According to Doe, Rodriguez held a gun to his head and forced him to wrap chains around the bodies, which were then put in the back of Kuemmel’s Ford Expedition. Doe said Rodriguez left for Redway to buy gasoline for burning the corpses.

Inexplicably, Rodriguez allowed Doe and his friend Chano to leave the property but warned them to be back within an hour or they would be killed.

Instead Doe went to a lawyer, Kathleen Bryson, who arranged for him to be interviewed by sheriff’s investigators. He said he hoped an attorney would help and protect him.

“I didn’t want to be locked up or thought of as an accomplice,” he said.

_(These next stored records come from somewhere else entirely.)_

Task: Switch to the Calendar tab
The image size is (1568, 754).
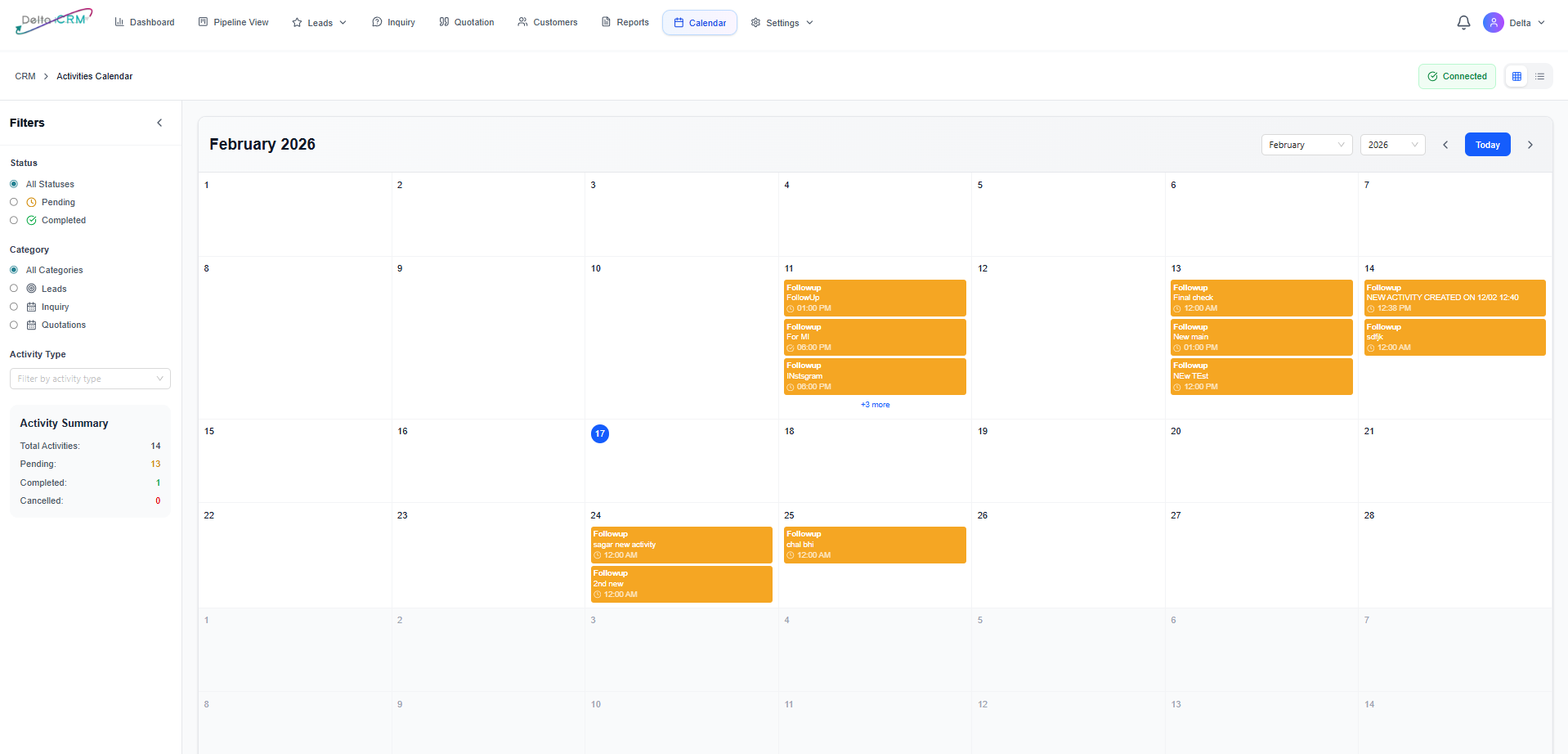Action: [x=699, y=22]
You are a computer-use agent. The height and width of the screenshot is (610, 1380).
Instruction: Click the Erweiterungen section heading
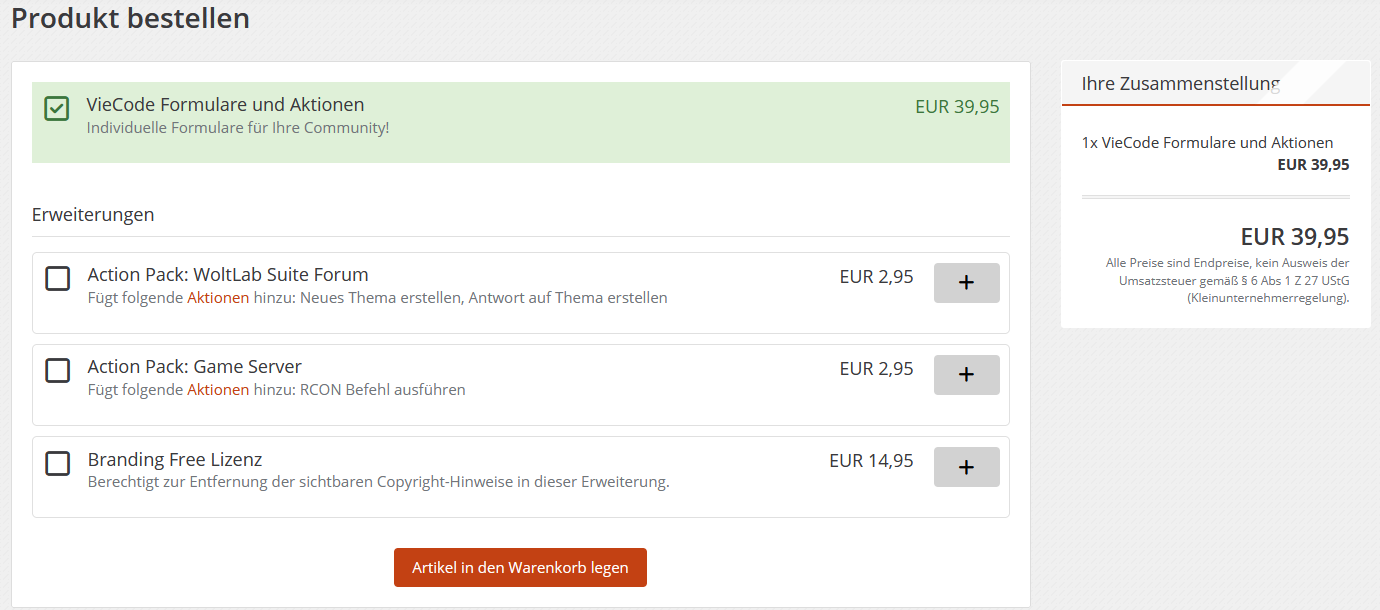point(93,215)
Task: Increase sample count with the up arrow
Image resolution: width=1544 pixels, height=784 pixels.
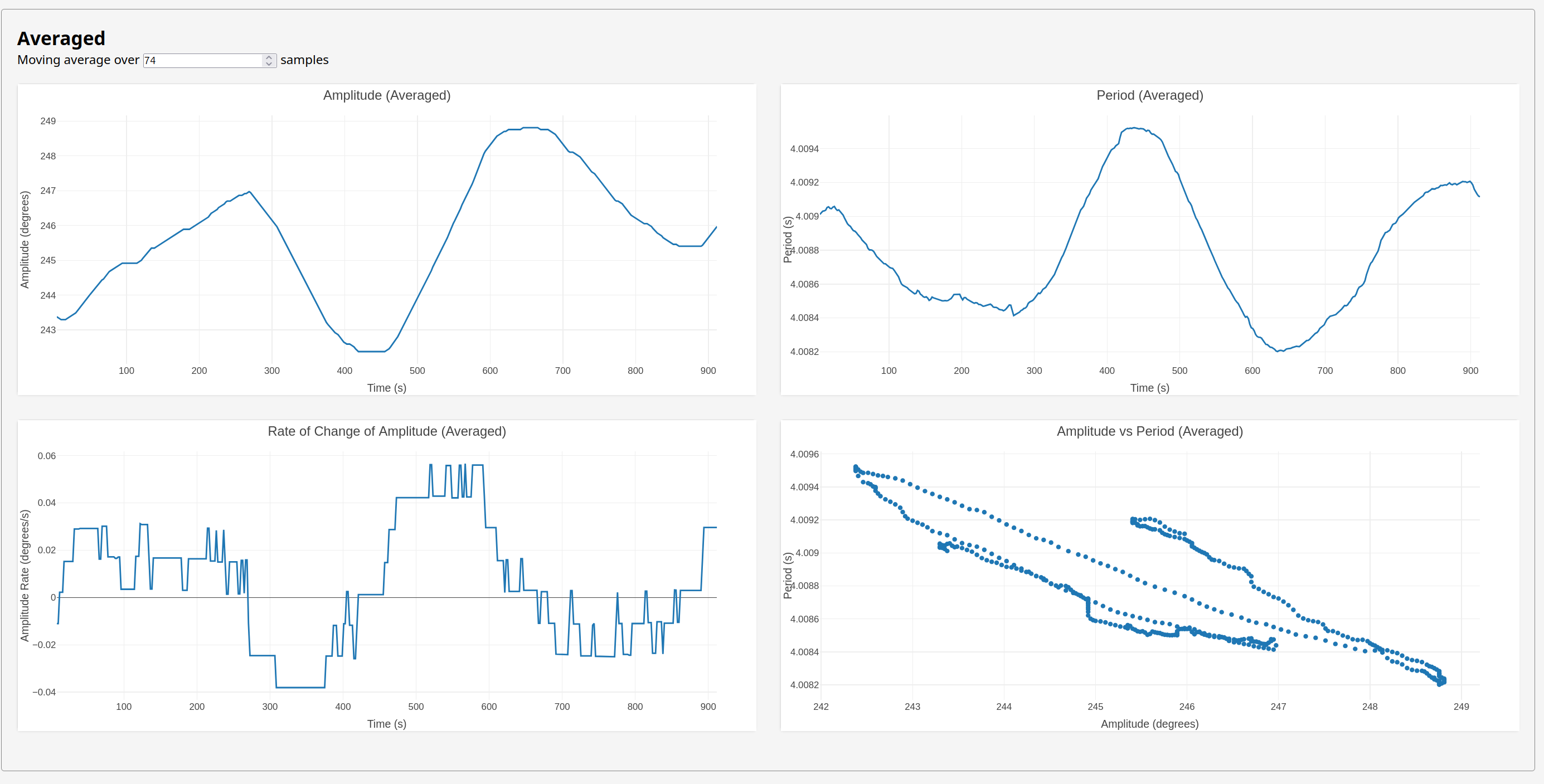Action: [269, 57]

Doe also testified in October 2018 at Rodriguez’s preliminary hearing. At that hearing, as Sullivan pointed out, Doe never said Rodriguez pointed a gun at his head. He never said Rodriguez made the “kill and burn them” statement. He provided a different description of Rodriguez’s gun.

Also, Doe never before mentioned an Asian man who had arrived from Hawaii a couple of days before the shootings and was on the scene when the couple were killed. [CORRECTION: See here.]

On Tuesday Doe could not identify Rodriguez in the courtroom as the man who terrorized him at gunpoint. Rodriguez was told to take off his Covid mask, and Doe wasn’t sure. Then Bernthal showed him the mugshot taken when Rodriguez was arrested. At that time he had a full beard. Doe still couldn’t be positive.

Doe said several times he is still afraid of “Ulisses.” Although he is doing better now, he said, after the shootings he was hospitalized three times for depression. He suffered hallucinations and considered suicide.

The killings left him “crying and trembling with fear. I had never seen anything like that.”

Sullivan suggested Doe’s symptoms were caused not by emotional trauma but the abuse of methamphetamine. Doe denied that, but acknowledged he was arrested in Humboldt County in November 2019 for a meth-related offense. Doe said he was not selling the drug but used it for “a short time” to help him deal with his symptoms.

Doe told Bernthal he came to the United States from Mexico in 1985 and has always worked as a laborer. He has a fourth-grade education. Because of his trauma and poor health he can no longer work, he said. Doe lives in Los Angeles. The only explanation given for not using his real name was to protect his privacy.

Rodriguez, 27, lived in Chico but was in charge of a grow in the China Creek area of Southern Humboldt. He is accused of murder, arson, weapons allegations and making terrorist threats. He also is accused of the special circumstance of multiple victims, meaning he could be sentenced to life without parole if this jury convicts him.

The slain couple’s bodies were found in the back of the Expedition, which had been set on fire and destroyed in a turnout on Briceland Road.